DATASET EXTRACT
_____

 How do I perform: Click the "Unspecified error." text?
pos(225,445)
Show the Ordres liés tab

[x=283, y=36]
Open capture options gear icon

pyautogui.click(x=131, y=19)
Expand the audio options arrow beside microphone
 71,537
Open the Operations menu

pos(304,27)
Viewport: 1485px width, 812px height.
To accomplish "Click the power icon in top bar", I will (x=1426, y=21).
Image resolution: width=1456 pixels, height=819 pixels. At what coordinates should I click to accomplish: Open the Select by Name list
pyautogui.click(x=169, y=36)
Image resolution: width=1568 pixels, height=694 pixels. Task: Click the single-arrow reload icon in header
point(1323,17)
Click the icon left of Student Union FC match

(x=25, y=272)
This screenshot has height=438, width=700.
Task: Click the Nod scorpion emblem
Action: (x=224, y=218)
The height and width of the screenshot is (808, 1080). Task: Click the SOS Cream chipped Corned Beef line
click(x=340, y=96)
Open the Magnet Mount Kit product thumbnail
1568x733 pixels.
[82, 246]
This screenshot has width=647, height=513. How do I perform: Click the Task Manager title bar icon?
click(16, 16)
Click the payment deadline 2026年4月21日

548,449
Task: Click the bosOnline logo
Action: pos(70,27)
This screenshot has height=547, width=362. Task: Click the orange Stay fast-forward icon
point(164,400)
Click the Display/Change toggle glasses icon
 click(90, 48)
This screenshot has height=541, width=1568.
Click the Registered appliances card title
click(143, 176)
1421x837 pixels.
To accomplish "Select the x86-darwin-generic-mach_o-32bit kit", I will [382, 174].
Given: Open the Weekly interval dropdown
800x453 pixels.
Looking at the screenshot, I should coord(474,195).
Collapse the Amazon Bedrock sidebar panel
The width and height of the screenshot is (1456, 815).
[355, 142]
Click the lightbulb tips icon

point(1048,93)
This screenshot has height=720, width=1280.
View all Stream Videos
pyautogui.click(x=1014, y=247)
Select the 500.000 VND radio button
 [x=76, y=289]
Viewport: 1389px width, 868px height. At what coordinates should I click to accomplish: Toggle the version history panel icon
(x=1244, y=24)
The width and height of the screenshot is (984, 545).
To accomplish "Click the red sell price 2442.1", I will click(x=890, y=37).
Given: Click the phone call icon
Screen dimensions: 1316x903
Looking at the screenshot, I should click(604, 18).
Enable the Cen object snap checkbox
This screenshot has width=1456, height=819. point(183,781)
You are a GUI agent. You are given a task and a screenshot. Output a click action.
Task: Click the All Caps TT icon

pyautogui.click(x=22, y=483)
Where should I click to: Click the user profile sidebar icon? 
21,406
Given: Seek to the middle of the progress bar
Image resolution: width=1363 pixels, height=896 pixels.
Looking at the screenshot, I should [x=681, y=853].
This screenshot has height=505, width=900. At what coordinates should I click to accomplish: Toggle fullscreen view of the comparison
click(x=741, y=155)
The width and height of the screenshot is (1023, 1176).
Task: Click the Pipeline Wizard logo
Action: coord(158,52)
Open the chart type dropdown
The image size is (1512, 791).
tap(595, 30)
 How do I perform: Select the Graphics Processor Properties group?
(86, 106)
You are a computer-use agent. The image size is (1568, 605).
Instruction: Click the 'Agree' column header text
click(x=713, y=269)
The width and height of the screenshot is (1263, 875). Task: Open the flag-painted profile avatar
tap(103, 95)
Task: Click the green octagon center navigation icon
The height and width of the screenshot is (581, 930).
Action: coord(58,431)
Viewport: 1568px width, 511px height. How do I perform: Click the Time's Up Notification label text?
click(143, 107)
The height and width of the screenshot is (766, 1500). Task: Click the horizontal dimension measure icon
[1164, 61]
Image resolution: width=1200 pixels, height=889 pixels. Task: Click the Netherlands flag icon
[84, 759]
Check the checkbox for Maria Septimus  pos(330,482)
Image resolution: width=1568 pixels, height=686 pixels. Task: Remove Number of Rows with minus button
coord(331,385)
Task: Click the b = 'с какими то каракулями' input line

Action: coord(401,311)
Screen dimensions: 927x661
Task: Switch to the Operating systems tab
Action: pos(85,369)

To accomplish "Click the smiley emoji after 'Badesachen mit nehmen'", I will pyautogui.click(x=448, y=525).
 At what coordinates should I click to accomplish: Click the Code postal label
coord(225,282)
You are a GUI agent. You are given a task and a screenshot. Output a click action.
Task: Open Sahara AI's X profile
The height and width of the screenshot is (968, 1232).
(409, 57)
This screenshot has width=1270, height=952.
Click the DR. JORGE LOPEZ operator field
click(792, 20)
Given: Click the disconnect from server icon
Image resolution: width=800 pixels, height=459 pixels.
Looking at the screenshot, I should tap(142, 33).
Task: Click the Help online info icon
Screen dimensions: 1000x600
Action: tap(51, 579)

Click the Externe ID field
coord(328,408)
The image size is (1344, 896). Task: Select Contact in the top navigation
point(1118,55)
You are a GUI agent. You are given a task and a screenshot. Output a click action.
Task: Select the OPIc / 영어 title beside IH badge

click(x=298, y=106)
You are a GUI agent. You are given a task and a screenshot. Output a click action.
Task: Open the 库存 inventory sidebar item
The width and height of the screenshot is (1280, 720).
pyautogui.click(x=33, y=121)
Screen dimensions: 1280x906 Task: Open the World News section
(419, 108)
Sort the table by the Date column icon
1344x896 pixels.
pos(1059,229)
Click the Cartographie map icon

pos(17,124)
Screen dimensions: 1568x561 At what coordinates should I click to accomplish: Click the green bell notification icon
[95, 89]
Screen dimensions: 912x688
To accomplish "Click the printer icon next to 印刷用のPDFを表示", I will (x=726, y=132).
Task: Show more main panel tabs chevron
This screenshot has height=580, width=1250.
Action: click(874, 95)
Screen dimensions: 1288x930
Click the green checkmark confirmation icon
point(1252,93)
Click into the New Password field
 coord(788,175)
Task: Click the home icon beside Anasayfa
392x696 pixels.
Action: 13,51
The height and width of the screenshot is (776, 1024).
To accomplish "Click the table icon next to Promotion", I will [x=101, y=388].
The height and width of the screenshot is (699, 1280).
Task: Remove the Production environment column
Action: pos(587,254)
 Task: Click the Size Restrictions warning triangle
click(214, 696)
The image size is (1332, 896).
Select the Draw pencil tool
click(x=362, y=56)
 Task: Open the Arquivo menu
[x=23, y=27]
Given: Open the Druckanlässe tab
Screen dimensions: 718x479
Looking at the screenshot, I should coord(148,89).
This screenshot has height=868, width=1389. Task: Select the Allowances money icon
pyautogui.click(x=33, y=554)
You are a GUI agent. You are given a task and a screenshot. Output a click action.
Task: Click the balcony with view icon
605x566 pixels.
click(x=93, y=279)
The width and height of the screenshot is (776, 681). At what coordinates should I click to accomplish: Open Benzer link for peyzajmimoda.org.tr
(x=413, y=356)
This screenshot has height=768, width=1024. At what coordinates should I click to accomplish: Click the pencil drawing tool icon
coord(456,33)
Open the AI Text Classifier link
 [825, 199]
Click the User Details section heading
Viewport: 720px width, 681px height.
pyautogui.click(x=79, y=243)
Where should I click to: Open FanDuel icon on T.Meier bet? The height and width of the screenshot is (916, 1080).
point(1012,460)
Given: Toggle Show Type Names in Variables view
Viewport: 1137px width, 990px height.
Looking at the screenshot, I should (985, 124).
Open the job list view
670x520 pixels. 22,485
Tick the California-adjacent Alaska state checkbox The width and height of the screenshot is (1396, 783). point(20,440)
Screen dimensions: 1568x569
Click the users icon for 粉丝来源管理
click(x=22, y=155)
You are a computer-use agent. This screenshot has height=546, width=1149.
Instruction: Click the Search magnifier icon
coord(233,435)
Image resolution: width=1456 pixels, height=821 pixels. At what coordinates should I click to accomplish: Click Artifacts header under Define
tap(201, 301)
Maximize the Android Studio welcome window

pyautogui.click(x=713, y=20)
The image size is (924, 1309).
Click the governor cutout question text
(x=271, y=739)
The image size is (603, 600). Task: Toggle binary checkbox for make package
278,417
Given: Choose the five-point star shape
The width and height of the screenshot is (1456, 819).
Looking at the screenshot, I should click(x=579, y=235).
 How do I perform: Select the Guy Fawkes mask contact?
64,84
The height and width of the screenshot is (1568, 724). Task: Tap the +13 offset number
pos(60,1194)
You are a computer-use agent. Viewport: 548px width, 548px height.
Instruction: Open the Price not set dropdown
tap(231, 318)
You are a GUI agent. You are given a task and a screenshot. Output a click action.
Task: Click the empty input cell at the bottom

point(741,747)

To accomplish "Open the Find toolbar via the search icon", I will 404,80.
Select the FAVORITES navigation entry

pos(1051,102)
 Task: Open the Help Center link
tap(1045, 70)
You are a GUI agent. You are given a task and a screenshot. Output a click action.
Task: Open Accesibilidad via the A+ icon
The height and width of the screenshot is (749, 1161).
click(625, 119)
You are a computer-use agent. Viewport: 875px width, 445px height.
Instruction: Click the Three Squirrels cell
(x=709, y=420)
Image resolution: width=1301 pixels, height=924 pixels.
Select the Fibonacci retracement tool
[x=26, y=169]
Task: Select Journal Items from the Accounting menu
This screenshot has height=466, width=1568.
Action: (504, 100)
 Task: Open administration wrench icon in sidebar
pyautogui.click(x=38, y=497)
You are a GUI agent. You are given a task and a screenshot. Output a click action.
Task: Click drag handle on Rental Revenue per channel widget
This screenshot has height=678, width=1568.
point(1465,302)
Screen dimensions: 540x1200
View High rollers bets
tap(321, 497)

_____

PROBLEM TO WORK ON
Reproduce the items from the first line through the line that contains "pyautogui.click(x=169, y=36)", both included, with "Operations" swapped for "Tools" and nothing else altered.

EXERCISE OUTPUT
 How do I perform: Click the "Unspecified error." text?
pos(225,445)
Show the Ordres liés tab

[x=283, y=36]
Open capture options gear icon

pyautogui.click(x=131, y=19)
Expand the audio options arrow beside microphone
 71,537
Open the Tools menu

pos(304,27)
Viewport: 1485px width, 812px height.
To accomplish "Click the power icon in top bar", I will (x=1426, y=21).
Image resolution: width=1456 pixels, height=819 pixels. At what coordinates should I click to accomplish: Open the Select by Name list
pyautogui.click(x=169, y=36)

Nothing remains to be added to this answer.